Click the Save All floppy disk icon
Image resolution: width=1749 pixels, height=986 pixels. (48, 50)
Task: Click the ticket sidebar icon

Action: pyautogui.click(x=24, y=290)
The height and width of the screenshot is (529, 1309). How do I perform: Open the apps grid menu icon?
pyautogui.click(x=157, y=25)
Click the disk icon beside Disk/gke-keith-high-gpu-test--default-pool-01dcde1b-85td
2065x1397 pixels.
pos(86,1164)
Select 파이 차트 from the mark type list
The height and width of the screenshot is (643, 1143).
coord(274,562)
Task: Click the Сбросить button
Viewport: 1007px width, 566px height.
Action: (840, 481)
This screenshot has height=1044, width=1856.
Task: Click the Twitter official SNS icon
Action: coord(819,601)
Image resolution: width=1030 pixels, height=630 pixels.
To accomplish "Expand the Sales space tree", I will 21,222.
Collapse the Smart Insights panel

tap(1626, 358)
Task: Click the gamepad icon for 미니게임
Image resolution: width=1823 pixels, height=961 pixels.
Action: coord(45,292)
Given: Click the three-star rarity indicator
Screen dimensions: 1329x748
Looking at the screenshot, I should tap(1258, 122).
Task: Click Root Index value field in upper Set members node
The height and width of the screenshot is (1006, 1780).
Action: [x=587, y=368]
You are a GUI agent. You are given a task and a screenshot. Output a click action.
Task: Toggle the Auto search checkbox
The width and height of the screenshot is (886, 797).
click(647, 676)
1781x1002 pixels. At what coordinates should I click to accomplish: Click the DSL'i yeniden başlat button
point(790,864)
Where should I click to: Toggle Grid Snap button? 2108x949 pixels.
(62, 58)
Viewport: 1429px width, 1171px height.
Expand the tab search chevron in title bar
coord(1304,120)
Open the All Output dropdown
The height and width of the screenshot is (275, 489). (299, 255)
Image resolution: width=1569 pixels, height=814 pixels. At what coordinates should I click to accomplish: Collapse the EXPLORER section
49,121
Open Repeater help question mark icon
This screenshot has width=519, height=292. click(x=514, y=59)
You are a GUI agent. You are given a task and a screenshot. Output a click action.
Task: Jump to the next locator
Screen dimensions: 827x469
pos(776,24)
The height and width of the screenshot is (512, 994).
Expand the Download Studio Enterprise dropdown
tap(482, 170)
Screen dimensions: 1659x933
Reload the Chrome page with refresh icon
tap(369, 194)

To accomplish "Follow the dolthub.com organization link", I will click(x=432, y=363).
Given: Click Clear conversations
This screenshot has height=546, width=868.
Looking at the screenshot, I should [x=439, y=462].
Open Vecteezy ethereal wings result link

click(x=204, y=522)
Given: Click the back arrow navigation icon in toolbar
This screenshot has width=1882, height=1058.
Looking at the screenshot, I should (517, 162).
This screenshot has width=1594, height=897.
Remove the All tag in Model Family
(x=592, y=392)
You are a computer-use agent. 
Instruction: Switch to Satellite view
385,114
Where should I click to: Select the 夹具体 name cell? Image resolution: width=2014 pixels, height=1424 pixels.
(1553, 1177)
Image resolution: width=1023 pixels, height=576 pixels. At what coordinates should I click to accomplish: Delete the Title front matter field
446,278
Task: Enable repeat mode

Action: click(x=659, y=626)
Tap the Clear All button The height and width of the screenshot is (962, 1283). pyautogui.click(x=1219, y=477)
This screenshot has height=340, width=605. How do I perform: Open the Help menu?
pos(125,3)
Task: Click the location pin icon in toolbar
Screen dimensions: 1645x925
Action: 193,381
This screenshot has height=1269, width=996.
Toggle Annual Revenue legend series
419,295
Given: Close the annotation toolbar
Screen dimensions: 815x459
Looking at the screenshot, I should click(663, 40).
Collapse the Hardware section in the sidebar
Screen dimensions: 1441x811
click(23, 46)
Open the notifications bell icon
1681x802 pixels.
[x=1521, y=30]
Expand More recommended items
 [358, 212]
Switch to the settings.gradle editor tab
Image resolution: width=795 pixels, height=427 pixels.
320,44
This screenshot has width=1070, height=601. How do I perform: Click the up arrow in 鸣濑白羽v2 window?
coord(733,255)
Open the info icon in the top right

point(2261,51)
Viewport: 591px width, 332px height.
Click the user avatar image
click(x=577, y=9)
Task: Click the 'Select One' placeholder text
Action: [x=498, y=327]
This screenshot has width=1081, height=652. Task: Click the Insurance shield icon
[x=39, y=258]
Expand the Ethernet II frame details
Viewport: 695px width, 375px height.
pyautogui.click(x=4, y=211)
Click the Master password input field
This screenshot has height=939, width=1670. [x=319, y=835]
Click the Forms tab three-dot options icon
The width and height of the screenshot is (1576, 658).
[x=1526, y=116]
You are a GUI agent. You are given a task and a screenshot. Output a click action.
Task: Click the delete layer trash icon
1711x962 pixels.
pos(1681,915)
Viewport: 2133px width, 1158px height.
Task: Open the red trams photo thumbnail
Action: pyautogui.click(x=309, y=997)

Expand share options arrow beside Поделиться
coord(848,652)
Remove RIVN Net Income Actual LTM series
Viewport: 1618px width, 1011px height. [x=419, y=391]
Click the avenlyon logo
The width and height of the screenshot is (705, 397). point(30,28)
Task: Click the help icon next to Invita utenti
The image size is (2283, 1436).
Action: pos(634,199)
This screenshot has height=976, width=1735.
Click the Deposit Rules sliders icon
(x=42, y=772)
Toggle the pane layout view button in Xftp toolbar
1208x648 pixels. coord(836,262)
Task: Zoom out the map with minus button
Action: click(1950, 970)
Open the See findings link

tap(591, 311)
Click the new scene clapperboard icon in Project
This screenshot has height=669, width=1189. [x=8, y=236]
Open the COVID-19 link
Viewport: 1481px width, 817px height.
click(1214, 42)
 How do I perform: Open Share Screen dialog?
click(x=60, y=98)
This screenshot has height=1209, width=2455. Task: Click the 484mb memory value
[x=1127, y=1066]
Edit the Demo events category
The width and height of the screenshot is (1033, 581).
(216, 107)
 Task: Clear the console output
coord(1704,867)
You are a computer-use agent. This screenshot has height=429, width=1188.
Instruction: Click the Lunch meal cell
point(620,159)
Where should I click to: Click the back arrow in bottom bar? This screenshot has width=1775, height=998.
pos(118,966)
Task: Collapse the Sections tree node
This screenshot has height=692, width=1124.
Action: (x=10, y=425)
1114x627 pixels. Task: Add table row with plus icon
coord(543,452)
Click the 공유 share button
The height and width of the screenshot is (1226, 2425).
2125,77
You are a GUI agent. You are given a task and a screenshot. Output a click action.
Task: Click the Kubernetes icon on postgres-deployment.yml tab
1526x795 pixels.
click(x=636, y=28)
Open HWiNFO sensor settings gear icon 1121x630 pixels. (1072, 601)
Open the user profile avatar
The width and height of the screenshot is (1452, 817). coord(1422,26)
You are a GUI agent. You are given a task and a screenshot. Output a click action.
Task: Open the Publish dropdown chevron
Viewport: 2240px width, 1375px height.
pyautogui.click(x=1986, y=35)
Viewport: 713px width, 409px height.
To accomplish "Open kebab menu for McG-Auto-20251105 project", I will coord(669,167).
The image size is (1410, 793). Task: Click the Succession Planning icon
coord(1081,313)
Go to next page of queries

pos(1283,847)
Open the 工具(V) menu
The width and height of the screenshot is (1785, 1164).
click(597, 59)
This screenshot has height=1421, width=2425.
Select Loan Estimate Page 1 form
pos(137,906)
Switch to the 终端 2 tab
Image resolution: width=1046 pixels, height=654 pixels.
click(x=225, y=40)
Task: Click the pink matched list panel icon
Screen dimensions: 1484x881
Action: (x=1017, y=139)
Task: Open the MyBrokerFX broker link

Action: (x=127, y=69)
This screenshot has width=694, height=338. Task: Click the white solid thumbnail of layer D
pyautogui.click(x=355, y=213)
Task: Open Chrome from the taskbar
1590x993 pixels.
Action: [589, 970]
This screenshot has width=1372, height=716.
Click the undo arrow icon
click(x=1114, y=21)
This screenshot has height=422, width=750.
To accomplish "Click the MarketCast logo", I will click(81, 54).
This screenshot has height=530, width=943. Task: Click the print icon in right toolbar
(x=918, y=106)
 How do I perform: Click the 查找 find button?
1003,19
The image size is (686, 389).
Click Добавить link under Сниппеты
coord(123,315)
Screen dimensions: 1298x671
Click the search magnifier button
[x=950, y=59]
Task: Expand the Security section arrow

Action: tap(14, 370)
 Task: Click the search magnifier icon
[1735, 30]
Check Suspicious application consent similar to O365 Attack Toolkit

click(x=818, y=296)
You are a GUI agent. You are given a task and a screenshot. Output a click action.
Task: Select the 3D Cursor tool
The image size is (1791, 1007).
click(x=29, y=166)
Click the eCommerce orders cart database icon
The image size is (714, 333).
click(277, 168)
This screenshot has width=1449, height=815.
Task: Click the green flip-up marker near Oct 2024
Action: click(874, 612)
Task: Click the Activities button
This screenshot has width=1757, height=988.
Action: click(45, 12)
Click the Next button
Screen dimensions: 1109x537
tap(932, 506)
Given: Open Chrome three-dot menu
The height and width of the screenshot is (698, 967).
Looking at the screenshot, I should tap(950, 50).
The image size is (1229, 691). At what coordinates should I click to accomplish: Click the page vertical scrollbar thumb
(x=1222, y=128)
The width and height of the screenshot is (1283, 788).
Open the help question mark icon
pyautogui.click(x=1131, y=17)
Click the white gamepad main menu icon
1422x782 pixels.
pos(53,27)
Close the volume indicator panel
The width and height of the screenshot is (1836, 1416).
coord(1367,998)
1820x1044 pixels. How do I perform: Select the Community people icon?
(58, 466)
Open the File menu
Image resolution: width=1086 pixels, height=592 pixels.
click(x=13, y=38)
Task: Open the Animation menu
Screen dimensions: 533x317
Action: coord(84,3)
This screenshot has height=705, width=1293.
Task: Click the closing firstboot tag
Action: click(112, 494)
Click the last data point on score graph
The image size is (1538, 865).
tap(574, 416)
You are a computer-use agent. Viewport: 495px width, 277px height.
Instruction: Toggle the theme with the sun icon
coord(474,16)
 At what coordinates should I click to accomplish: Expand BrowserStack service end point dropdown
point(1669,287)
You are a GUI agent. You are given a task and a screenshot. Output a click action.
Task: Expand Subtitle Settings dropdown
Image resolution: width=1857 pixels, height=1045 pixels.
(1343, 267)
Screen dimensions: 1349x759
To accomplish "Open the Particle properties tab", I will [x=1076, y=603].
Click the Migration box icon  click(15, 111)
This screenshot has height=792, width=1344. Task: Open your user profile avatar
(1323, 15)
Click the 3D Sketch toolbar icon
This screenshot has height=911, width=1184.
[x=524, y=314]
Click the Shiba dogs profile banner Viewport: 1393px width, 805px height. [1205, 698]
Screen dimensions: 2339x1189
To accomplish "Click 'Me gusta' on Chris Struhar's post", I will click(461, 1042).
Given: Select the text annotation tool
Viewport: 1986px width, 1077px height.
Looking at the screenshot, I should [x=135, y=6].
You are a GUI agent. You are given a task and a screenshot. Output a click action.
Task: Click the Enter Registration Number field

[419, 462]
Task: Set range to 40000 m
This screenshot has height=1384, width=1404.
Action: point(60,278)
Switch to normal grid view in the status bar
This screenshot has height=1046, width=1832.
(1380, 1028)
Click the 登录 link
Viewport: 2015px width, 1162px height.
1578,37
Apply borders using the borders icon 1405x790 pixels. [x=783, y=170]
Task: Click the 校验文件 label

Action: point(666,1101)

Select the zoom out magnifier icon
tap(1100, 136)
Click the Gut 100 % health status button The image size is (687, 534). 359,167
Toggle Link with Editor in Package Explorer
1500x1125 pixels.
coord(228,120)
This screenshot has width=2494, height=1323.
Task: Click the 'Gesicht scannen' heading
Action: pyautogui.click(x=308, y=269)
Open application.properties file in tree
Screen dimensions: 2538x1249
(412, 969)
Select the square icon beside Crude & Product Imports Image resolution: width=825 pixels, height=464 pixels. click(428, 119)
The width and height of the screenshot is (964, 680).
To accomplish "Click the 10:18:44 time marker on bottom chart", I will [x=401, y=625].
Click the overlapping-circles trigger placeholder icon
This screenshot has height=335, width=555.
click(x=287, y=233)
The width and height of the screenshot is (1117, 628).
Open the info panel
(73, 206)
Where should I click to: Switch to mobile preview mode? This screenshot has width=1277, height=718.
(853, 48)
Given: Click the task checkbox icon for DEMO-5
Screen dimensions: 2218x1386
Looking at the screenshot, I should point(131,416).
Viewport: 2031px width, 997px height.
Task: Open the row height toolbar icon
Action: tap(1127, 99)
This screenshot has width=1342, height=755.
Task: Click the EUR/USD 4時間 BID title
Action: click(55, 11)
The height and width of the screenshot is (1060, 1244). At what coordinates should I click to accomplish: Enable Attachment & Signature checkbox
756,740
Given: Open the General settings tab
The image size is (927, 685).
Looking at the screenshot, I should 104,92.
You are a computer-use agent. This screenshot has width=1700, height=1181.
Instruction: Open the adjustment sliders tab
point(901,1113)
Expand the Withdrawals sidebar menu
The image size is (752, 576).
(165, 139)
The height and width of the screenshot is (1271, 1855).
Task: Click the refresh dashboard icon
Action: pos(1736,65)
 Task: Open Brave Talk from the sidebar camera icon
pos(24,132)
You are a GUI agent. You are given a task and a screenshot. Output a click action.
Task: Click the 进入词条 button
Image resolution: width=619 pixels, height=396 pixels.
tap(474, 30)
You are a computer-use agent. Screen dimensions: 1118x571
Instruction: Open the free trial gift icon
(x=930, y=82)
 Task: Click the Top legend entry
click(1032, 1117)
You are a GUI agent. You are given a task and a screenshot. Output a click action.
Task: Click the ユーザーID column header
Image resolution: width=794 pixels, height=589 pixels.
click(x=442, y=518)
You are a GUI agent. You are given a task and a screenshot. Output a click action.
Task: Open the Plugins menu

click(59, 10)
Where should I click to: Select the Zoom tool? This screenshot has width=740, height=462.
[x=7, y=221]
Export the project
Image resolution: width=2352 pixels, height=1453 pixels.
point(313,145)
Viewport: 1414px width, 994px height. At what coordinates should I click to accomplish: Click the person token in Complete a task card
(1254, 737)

○ ○ ○

# Assignment:
What you give back should be only the lines of the records above, starting at the line with "Given: Open Chrome three-dot menu" and ending at the line with "Screen dimensions: 1349x759", restated word for word.

# Exercise result:
Given: Open Chrome three-dot menu
The height and width of the screenshot is (698, 967).
Looking at the screenshot, I should tap(950, 50).
The image size is (1229, 691). At what coordinates should I click to accomplish: Click the page vertical scrollbar thumb
(x=1222, y=128)
The width and height of the screenshot is (1283, 788).
Open the help question mark icon
pyautogui.click(x=1131, y=17)
Click the white gamepad main menu icon
1422x782 pixels.
pos(53,27)
Close the volume indicator panel
The width and height of the screenshot is (1836, 1416).
coord(1367,998)
1820x1044 pixels. How do I perform: Select the Community people icon?
(58, 466)
Open the File menu
Image resolution: width=1086 pixels, height=592 pixels.
click(x=13, y=38)
Task: Open the Animation menu
Screen dimensions: 533x317
Action: coord(84,3)
This screenshot has height=705, width=1293.
Task: Click the closing firstboot tag
Action: click(112, 494)
Click the last data point on score graph
The image size is (1538, 865).
tap(574, 416)
You are a computer-use agent. Viewport: 495px width, 277px height.
Instruction: Toggle the theme with the sun icon
coord(474,16)
 At what coordinates should I click to accomplish: Expand BrowserStack service end point dropdown
point(1669,287)
You are a GUI agent. You are given a task and a screenshot. Output a click action.
Task: Expand Subtitle Settings dropdown
Image resolution: width=1857 pixels, height=1045 pixels.
(1343, 267)
Screen dimensions: 1349x759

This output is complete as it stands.